▸ DO THIS
Please write out the rows below word for word, from the first to the last.

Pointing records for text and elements
^^^^

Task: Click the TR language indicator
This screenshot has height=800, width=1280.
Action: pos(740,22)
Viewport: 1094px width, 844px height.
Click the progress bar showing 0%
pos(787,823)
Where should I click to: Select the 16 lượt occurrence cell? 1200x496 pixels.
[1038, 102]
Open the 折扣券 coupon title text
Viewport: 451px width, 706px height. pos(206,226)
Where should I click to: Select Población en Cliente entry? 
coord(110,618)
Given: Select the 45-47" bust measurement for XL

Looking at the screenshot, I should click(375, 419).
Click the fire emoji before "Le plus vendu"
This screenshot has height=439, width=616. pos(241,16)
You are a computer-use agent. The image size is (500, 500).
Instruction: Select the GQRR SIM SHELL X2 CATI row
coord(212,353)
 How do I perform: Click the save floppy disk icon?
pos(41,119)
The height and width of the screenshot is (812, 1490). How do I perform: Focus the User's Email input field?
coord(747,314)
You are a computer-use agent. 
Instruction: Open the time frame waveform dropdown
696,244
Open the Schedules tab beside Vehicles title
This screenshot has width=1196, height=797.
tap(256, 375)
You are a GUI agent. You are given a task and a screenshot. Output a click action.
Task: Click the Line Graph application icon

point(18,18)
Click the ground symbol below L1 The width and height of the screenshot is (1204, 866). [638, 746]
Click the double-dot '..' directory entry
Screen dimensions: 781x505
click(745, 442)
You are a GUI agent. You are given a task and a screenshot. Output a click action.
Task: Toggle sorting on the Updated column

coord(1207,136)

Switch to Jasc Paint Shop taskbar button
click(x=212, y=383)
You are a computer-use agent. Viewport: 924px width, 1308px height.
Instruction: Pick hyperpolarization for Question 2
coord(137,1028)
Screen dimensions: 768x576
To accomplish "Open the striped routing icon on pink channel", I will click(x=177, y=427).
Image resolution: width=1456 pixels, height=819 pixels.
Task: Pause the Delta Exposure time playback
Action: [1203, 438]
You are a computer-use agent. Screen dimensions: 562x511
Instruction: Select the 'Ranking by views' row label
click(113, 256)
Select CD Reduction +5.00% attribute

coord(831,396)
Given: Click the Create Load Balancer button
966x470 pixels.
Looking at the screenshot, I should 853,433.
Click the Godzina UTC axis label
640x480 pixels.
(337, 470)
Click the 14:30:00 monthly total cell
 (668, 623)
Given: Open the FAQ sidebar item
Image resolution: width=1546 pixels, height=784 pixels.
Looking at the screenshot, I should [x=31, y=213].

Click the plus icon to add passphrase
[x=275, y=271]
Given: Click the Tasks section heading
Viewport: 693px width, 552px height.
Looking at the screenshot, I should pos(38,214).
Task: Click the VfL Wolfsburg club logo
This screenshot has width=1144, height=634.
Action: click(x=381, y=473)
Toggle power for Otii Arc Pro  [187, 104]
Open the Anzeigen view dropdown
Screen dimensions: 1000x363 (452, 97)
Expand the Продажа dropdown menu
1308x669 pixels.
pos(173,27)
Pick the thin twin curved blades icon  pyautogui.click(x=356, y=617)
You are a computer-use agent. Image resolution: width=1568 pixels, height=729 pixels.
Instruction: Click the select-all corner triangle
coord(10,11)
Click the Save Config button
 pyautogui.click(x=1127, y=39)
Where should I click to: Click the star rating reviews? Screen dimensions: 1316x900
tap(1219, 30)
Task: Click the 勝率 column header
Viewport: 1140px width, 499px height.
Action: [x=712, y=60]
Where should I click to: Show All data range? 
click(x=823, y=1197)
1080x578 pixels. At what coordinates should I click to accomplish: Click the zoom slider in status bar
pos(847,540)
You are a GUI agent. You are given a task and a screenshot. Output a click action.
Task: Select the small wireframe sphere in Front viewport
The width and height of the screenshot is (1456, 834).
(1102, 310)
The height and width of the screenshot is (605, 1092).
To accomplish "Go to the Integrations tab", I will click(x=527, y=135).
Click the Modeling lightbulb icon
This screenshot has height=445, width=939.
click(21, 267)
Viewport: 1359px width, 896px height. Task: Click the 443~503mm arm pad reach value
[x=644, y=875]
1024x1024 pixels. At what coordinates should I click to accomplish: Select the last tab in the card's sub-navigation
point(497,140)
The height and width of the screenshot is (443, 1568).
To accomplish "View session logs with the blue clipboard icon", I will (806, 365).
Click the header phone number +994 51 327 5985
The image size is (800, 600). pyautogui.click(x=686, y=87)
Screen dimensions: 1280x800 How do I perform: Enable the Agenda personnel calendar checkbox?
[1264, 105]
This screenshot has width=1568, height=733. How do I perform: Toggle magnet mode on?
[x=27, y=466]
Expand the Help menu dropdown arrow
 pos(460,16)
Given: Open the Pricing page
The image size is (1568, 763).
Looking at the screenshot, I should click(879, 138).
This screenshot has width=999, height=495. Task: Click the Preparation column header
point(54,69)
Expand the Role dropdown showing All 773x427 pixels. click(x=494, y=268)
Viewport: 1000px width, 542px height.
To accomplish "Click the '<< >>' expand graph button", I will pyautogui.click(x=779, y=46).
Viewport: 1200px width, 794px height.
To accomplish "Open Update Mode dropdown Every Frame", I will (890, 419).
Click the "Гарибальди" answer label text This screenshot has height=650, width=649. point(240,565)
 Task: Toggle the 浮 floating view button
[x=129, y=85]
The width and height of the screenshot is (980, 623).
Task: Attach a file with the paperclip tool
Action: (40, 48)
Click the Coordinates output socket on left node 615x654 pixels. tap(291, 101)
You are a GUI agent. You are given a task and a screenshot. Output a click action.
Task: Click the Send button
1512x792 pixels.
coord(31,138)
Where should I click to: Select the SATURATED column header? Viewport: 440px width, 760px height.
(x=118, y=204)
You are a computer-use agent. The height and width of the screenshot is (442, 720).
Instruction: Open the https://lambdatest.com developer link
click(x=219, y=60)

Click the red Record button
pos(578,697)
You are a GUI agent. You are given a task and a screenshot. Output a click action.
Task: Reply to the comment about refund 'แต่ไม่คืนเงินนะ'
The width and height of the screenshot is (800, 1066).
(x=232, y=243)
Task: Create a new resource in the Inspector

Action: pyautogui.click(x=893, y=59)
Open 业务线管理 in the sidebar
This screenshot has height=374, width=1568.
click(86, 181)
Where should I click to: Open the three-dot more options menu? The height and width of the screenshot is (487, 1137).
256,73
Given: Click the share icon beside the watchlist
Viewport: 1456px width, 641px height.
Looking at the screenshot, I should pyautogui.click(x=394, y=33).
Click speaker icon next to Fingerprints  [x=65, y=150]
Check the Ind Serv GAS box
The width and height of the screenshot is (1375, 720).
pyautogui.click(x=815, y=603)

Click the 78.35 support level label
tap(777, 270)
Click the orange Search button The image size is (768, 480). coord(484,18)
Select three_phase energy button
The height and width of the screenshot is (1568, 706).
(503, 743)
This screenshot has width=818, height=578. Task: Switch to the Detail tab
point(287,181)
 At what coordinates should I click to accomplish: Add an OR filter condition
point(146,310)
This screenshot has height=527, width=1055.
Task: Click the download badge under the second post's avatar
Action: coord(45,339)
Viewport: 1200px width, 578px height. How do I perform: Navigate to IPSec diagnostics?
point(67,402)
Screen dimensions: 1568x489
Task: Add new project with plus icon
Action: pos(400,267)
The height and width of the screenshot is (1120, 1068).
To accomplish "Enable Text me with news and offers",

^^^^

▸ SOLUTION TO THIS PROBLEM
Task: Click the TR language indicator
This screenshot has height=800, width=1280.
Action: pos(740,22)
Viewport: 1094px width, 844px height.
Click the progress bar showing 0%
pos(787,823)
Where should I click to: Select the 16 lượt occurrence cell? 1200x496 pixels.
[1038, 102]
Open the 折扣券 coupon title text
Viewport: 451px width, 706px height. pos(206,226)
Where should I click to: Select Población en Cliente entry? 
coord(110,618)
Given: Select the 45-47" bust measurement for XL

Looking at the screenshot, I should click(375, 419).
Click the fire emoji before "Le plus vendu"
This screenshot has height=439, width=616. pos(241,16)
You are a computer-use agent. The image size is (500, 500).
Instruction: Select the GQRR SIM SHELL X2 CATI row
coord(212,353)
 How do I perform: Click the save floppy disk icon?
pos(41,119)
The height and width of the screenshot is (812, 1490). How do I perform: Focus the User's Email input field?
coord(747,314)
You are a computer-use agent. 
Instruction: Open the time frame waveform dropdown
696,244
Open the Schedules tab beside Vehicles title
This screenshot has width=1196, height=797.
tap(256, 375)
You are a GUI agent. You are given a task and a screenshot. Output a click action.
Task: Click the Line Graph application icon

point(18,18)
Click the ground symbol below L1 The width and height of the screenshot is (1204, 866). [638, 746]
Click the double-dot '..' directory entry
Screen dimensions: 781x505
click(745, 442)
You are a GUI agent. You are given a task and a screenshot. Output a click action.
Task: Toggle sorting on the Updated column

coord(1207,136)

Switch to Jasc Paint Shop taskbar button
click(x=212, y=383)
You are a computer-use agent. Viewport: 924px width, 1308px height.
Instruction: Pick hyperpolarization for Question 2
coord(137,1028)
Screen dimensions: 768x576
To accomplish "Open the striped routing icon on pink channel", I will click(x=177, y=427).
Image resolution: width=1456 pixels, height=819 pixels.
Task: Pause the Delta Exposure time playback
Action: [1203, 438]
You are a computer-use agent. Screen dimensions: 562x511
Instruction: Select the 'Ranking by views' row label
click(113, 256)
Select CD Reduction +5.00% attribute

coord(831,396)
Given: Click the Create Load Balancer button
966x470 pixels.
Looking at the screenshot, I should 853,433.
Click the Godzina UTC axis label
640x480 pixels.
(337, 470)
Click the 14:30:00 monthly total cell
 (668, 623)
Given: Open the FAQ sidebar item
Image resolution: width=1546 pixels, height=784 pixels.
Looking at the screenshot, I should [x=31, y=213].

Click the plus icon to add passphrase
[x=275, y=271]
Given: Click the Tasks section heading
Viewport: 693px width, 552px height.
Looking at the screenshot, I should pos(38,214).
Task: Click the VfL Wolfsburg club logo
This screenshot has width=1144, height=634.
Action: click(x=381, y=473)
Toggle power for Otii Arc Pro  [187, 104]
Open the Anzeigen view dropdown
Screen dimensions: 1000x363 (452, 97)
Expand the Продажа dropdown menu
1308x669 pixels.
pos(173,27)
Pick the thin twin curved blades icon  pyautogui.click(x=356, y=617)
You are a computer-use agent. Image resolution: width=1568 pixels, height=729 pixels.
Instruction: Click the select-all corner triangle
coord(10,11)
Click the Save Config button
 pyautogui.click(x=1127, y=39)
Where should I click to: Click the star rating reviews? Screen dimensions: 1316x900
tap(1219, 30)
Task: Click the 勝率 column header
Viewport: 1140px width, 499px height.
Action: [x=712, y=60]
Where should I click to: Show All data range? 
click(x=823, y=1197)
1080x578 pixels. At what coordinates should I click to accomplish: Click the zoom slider in status bar
pos(847,540)
You are a GUI agent. You are given a task and a screenshot. Output a click action.
Task: Select the small wireframe sphere in Front viewport
The width and height of the screenshot is (1456, 834).
(1102, 310)
The height and width of the screenshot is (605, 1092).
To accomplish "Go to the Integrations tab", I will click(x=527, y=135).
Click the Modeling lightbulb icon
This screenshot has height=445, width=939.
click(21, 267)
Viewport: 1359px width, 896px height. Task: Click the 443~503mm arm pad reach value
[x=644, y=875]
1024x1024 pixels. At what coordinates should I click to accomplish: Select the last tab in the card's sub-navigation
point(497,140)
The height and width of the screenshot is (443, 1568).
To accomplish "View session logs with the blue clipboard icon", I will (806, 365).
Click the header phone number +994 51 327 5985
The image size is (800, 600). pyautogui.click(x=686, y=87)
Screen dimensions: 1280x800 How do I perform: Enable the Agenda personnel calendar checkbox?
[1264, 105]
This screenshot has width=1568, height=733. How do I perform: Toggle magnet mode on?
[x=27, y=466]
Expand the Help menu dropdown arrow
 pos(460,16)
Given: Open the Pricing page
The image size is (1568, 763).
Looking at the screenshot, I should click(879, 138).
This screenshot has width=999, height=495. Task: Click the Preparation column header
point(54,69)
Expand the Role dropdown showing All 773x427 pixels. click(x=494, y=268)
Viewport: 1000px width, 542px height.
To accomplish "Click the '<< >>' expand graph button", I will pyautogui.click(x=779, y=46).
Viewport: 1200px width, 794px height.
To accomplish "Open Update Mode dropdown Every Frame", I will (890, 419).
Click the "Гарибальди" answer label text This screenshot has height=650, width=649. point(240,565)
 Task: Toggle the 浮 floating view button
[x=129, y=85]
The width and height of the screenshot is (980, 623).
Task: Attach a file with the paperclip tool
Action: (40, 48)
Click the Coordinates output socket on left node 615x654 pixels. tap(291, 101)
You are a GUI agent. You are given a task and a screenshot. Output a click action.
Task: Click the Send button
1512x792 pixels.
coord(31,138)
Where should I click to: Select the SATURATED column header? Viewport: 440px width, 760px height.
(x=118, y=204)
You are a computer-use agent. The height and width of the screenshot is (442, 720).
Instruction: Open the https://lambdatest.com developer link
click(x=219, y=60)

Click the red Record button
pos(578,697)
You are a GUI agent. You are given a task and a screenshot. Output a click action.
Task: Reply to the comment about refund 'แต่ไม่คืนเงินนะ'
The width and height of the screenshot is (800, 1066).
(x=232, y=243)
Task: Create a new resource in the Inspector

Action: pyautogui.click(x=893, y=59)
Open 业务线管理 in the sidebar
This screenshot has height=374, width=1568.
click(86, 181)
Where should I click to: Open the three-dot more options menu? The height and width of the screenshot is (487, 1137).
256,73
Given: Click the share icon beside the watchlist
Viewport: 1456px width, 641px height.
Looking at the screenshot, I should pyautogui.click(x=394, y=33).
Click speaker icon next to Fingerprints  [x=65, y=150]
Check the Ind Serv GAS box
The width and height of the screenshot is (1375, 720).
pyautogui.click(x=815, y=603)

Click the 78.35 support level label
tap(777, 270)
Click the orange Search button The image size is (768, 480). coord(484,18)
Select three_phase energy button
The height and width of the screenshot is (1568, 706).
(503, 743)
This screenshot has width=818, height=578. Task: Switch to the Detail tab
point(287,181)
 At what coordinates should I click to accomplish: Add an OR filter condition
point(146,310)
This screenshot has height=527, width=1055.
Task: Click the download badge under the second post's avatar
Action: coord(45,339)
Viewport: 1200px width, 578px height. How do I perform: Navigate to IPSec diagnostics?
point(67,402)
Screen dimensions: 1568x489
Task: Add new project with plus icon
Action: pos(400,267)
The height and width of the screenshot is (1120, 1068).
To accomplish "Enable Text me with news and offers",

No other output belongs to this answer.